Pixel coordinate grounding data:
————————

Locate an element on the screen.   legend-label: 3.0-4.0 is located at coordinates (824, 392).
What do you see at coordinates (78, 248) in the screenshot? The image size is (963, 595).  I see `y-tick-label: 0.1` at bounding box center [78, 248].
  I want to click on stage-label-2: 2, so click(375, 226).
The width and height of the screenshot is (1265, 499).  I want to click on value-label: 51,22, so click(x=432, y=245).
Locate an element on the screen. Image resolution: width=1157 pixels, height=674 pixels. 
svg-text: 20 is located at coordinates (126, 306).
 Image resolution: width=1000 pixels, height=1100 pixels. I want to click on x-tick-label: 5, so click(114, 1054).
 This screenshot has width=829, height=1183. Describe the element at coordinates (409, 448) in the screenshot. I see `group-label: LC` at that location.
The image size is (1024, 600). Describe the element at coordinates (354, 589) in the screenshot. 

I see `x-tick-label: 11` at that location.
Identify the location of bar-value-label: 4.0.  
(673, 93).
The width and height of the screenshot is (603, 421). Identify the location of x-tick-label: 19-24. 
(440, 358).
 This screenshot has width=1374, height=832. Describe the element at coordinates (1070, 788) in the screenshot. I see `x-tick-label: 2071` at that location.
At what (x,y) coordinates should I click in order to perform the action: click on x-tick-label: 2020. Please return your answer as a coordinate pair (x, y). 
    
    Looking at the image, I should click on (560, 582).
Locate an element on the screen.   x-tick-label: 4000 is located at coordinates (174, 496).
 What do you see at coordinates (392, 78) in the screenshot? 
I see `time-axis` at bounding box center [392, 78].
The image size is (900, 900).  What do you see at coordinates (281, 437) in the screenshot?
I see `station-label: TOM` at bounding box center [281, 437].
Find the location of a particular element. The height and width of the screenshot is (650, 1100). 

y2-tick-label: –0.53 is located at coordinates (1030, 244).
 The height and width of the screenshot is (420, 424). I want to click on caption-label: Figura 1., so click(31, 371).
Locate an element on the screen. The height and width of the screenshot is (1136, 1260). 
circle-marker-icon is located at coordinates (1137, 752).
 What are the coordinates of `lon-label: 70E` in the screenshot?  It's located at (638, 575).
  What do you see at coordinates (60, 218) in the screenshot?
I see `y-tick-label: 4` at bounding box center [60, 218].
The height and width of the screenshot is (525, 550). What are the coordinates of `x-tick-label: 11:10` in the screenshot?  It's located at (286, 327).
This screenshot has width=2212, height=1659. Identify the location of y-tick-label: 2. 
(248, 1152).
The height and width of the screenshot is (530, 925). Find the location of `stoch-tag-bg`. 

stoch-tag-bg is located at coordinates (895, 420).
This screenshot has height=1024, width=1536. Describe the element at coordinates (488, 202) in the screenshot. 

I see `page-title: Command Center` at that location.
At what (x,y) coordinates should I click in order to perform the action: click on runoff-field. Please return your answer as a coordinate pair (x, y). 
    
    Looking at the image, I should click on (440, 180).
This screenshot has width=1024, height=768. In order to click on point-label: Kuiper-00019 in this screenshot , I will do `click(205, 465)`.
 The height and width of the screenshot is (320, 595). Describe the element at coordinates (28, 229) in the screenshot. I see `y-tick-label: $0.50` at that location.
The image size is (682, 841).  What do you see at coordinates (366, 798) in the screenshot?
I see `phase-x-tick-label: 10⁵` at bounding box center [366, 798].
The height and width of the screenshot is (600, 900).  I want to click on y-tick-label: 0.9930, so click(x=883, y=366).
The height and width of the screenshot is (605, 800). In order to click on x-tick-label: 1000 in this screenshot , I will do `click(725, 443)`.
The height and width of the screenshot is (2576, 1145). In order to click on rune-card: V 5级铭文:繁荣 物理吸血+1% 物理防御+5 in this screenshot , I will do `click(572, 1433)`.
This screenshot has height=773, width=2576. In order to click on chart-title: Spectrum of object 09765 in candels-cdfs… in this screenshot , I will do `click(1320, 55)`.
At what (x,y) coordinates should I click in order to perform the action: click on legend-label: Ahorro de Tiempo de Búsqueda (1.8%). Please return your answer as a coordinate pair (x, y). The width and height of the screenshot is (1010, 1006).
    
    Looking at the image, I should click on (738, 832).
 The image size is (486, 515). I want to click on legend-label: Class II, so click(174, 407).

————————

TASK BRIEF
Rewrite all the entries above, putting "Find an element on the screen" wherever "Locate an element on the screen" occurs and changing nothing else.

ANSWER BOX
Find an element on the screen.   legend-label: 3.0-4.0 is located at coordinates (824, 392).
What do you see at coordinates (78, 248) in the screenshot? The image size is (963, 595).  I see `y-tick-label: 0.1` at bounding box center [78, 248].
  I want to click on stage-label-2: 2, so click(375, 226).
The width and height of the screenshot is (1265, 499).  I want to click on value-label: 51,22, so click(x=432, y=245).
Find an element on the screen. Image resolution: width=1157 pixels, height=674 pixels. 
svg-text: 20 is located at coordinates (126, 306).
 Image resolution: width=1000 pixels, height=1100 pixels. I want to click on x-tick-label: 5, so click(114, 1054).
 This screenshot has width=829, height=1183. Describe the element at coordinates (409, 448) in the screenshot. I see `group-label: LC` at that location.
The image size is (1024, 600). Describe the element at coordinates (354, 589) in the screenshot. 

I see `x-tick-label: 11` at that location.
Identify the location of bar-value-label: 4.0.  
(673, 93).
The width and height of the screenshot is (603, 421). Identify the location of x-tick-label: 19-24. 
(440, 358).
 This screenshot has width=1374, height=832. Describe the element at coordinates (1070, 788) in the screenshot. I see `x-tick-label: 2071` at that location.
At what (x,y) coordinates should I click in order to perform the action: click on x-tick-label: 2020. Please return your answer as a coordinate pair (x, y). 
    
    Looking at the image, I should click on (560, 582).
Find an element on the screen.   x-tick-label: 4000 is located at coordinates (174, 496).
 What do you see at coordinates (392, 78) in the screenshot? 
I see `time-axis` at bounding box center [392, 78].
The image size is (900, 900).  What do you see at coordinates (281, 437) in the screenshot?
I see `station-label: TOM` at bounding box center [281, 437].
Find the location of a particular element. The height and width of the screenshot is (650, 1100). 

y2-tick-label: –0.53 is located at coordinates (1030, 244).
 The height and width of the screenshot is (420, 424). I want to click on caption-label: Figura 1., so click(31, 371).
Find an element on the screen. The height and width of the screenshot is (1136, 1260). 
circle-marker-icon is located at coordinates (1137, 752).
 What are the coordinates of `lon-label: 70E` in the screenshot?  It's located at (638, 575).
  What do you see at coordinates (60, 218) in the screenshot?
I see `y-tick-label: 4` at bounding box center [60, 218].
The height and width of the screenshot is (525, 550). What are the coordinates of `x-tick-label: 11:10` in the screenshot?  It's located at (286, 327).
This screenshot has width=2212, height=1659. Identify the location of y-tick-label: 2. 
(248, 1152).
The height and width of the screenshot is (530, 925). Find the location of `stoch-tag-bg`. 

stoch-tag-bg is located at coordinates (895, 420).
This screenshot has height=1024, width=1536. Describe the element at coordinates (488, 202) in the screenshot. 

I see `page-title: Command Center` at that location.
At what (x,y) coordinates should I click in order to perform the action: click on runoff-field. Please return your answer as a coordinate pair (x, y). 
    
    Looking at the image, I should click on (440, 180).
This screenshot has width=1024, height=768. In order to click on point-label: Kuiper-00019 in this screenshot , I will do `click(205, 465)`.
 The height and width of the screenshot is (320, 595). Describe the element at coordinates (28, 229) in the screenshot. I see `y-tick-label: $0.50` at that location.
The image size is (682, 841).  What do you see at coordinates (366, 798) in the screenshot?
I see `phase-x-tick-label: 10⁵` at bounding box center [366, 798].
The height and width of the screenshot is (600, 900).  I want to click on y-tick-label: 0.9930, so click(x=883, y=366).
The height and width of the screenshot is (605, 800). In order to click on x-tick-label: 1000 in this screenshot , I will do `click(725, 443)`.
The height and width of the screenshot is (2576, 1145). In order to click on rune-card: V 5级铭文:繁荣 物理吸血+1% 物理防御+5 in this screenshot , I will do `click(572, 1433)`.
This screenshot has height=773, width=2576. In order to click on chart-title: Spectrum of object 09765 in candels-cdfs… in this screenshot , I will do `click(1320, 55)`.
At what (x,y) coordinates should I click in order to perform the action: click on legend-label: Ahorro de Tiempo de Búsqueda (1.8%). Please return your answer as a coordinate pair (x, y). The width and height of the screenshot is (1010, 1006).
    
    Looking at the image, I should click on (738, 832).
 The image size is (486, 515). I want to click on legend-label: Class II, so click(174, 407).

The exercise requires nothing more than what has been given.